With the number of satellites in orbit expected to rise from 9,000 today to more than 60,000 by 2030, the authors said a similar agreement should be made to protect low-Earth orbit.

Right now, the greatest danger that space debris poses is to other satellites in orbit.

Collisions are rare at the moment, but as more satellites enter orbit, much more maneuvering is required to avoid collisions.

In 2018, Surrey Satellite Technology’s RemoveDEBRIS mission practiced grabbing a satellite with a giant net.

A year later, the European Space Agency performed its first satellite maneuver to avoid colliding with a mega constellation.

Meanwhile, UK-based Astroscale is planning the UK’s first national mission to remove space debris.

The authors said that while a number of industries and countries are beginning to focus on satellite sustainability, they added that this should be enforced on any country that plans to use Earth’s orbit.

They said measures should be included to implement “producer and user responsibility for satellites and debris from the moment they are launched”.

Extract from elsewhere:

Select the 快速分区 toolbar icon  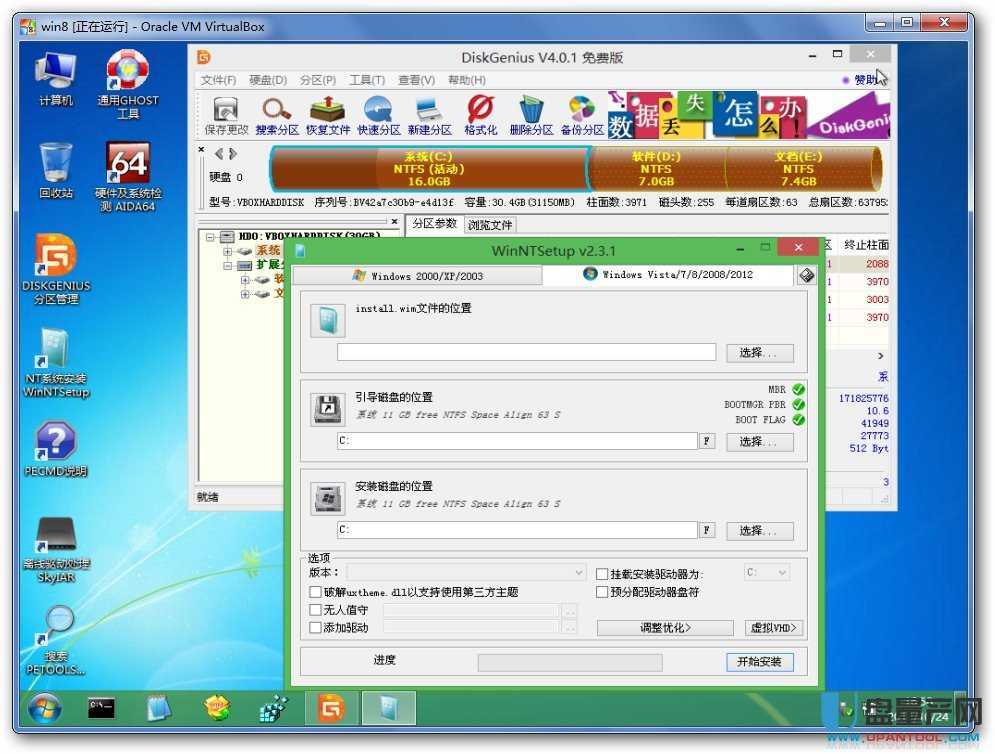pyautogui.click(x=378, y=112)
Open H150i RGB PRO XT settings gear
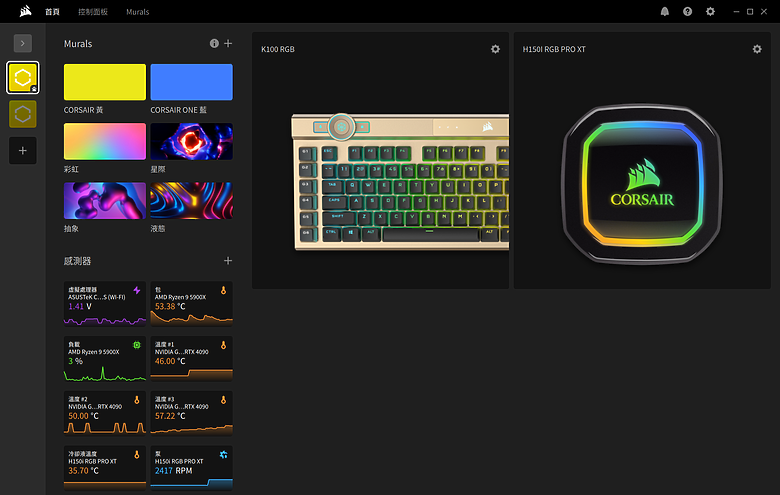Viewport: 780px width, 495px height. coord(757,49)
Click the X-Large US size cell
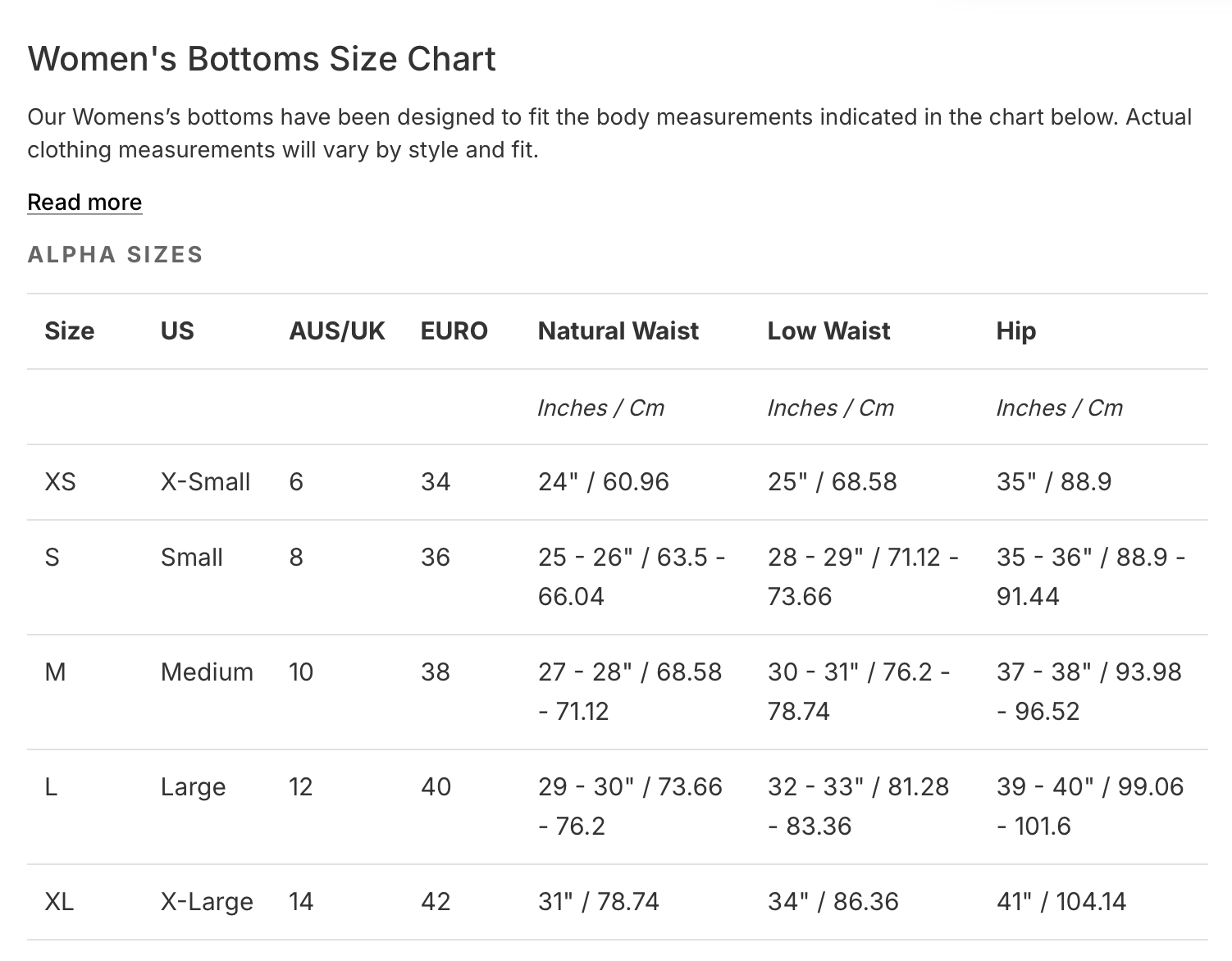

Dr. Kimberley Miner, a scientist at the NASA Jet Propulsion Laboratory in California, US, said: “Following the new UN ocean initiative, minimizing pollution from lower Earth orbit will allow further space exploration, continuity of satellites and the growth of life-changing space technology.”

Melissa Quinn, head of Spaceport Cornwall, said: “Satellites are essential to the health of our people, economies, security and the Earth itself.

“However, the use of space for the benefit of people and the planet is at risk.

“By comparing how we have treated our seas, we can be proactive before harming the use of space for future generations.

“Humanity must now take responsibility for our behavior in space, not later.

“I encourage all leaders to take note, recognize the importance of this next step and take collective responsibility.”